- **WHAT YOU SHOULD DO**: Set down the lines below exactly as they stand, please. Go from the first through the one containing "Sort the In".

- **PROVIDED DATA**:
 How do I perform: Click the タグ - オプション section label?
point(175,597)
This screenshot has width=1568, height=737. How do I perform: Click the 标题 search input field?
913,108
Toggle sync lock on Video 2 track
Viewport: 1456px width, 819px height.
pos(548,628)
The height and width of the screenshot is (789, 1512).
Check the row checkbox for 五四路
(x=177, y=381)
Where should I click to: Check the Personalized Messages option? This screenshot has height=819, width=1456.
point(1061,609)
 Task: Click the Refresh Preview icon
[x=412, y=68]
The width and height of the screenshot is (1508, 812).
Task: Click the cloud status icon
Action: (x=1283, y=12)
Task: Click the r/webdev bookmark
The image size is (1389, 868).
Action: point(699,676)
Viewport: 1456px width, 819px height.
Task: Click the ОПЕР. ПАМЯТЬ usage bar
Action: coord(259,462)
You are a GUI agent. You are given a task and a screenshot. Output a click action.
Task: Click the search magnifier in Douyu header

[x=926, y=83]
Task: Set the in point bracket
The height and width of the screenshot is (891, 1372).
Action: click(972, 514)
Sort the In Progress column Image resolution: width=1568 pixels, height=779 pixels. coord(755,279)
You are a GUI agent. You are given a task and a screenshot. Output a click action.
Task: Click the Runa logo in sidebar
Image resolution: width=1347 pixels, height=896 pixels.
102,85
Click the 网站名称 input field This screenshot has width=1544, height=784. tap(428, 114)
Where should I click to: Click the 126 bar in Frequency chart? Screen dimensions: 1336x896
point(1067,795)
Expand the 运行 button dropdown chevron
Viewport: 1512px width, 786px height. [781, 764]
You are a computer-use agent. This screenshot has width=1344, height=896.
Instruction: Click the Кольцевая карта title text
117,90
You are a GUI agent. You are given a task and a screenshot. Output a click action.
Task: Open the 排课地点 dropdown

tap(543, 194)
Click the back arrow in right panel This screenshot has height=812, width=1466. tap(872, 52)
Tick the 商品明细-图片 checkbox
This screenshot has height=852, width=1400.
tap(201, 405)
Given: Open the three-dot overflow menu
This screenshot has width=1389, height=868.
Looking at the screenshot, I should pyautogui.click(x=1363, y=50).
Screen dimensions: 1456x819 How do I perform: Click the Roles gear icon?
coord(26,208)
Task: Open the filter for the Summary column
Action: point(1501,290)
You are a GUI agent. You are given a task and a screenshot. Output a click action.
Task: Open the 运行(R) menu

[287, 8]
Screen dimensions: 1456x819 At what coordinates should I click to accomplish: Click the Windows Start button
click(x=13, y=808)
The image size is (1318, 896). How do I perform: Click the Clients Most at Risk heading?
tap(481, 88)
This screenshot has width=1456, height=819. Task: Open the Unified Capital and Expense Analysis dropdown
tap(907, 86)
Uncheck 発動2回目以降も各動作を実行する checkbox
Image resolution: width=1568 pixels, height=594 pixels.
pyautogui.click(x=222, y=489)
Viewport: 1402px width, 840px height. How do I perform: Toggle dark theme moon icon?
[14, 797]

- **THE ANSWER**:
 How do I perform: Click the タグ - オプション section label?
point(175,597)
This screenshot has width=1568, height=737. How do I perform: Click the 标题 search input field?
913,108
Toggle sync lock on Video 2 track
Viewport: 1456px width, 819px height.
pos(548,628)
The height and width of the screenshot is (789, 1512).
Check the row checkbox for 五四路
(x=177, y=381)
Where should I click to: Check the Personalized Messages option? This screenshot has height=819, width=1456.
point(1061,609)
 Task: Click the Refresh Preview icon
[x=412, y=68]
The width and height of the screenshot is (1508, 812).
Task: Click the cloud status icon
Action: (x=1283, y=12)
Task: Click the r/webdev bookmark
The image size is (1389, 868).
Action: point(699,676)
Viewport: 1456px width, 819px height.
Task: Click the ОПЕР. ПАМЯТЬ usage bar
Action: coord(259,462)
You are a GUI agent. You are given a task and a screenshot. Output a click action.
Task: Click the search magnifier in Douyu header

[x=926, y=83]
Task: Set the in point bracket
The height and width of the screenshot is (891, 1372).
Action: click(972, 514)
Sort the In Progress column Image resolution: width=1568 pixels, height=779 pixels. coord(755,279)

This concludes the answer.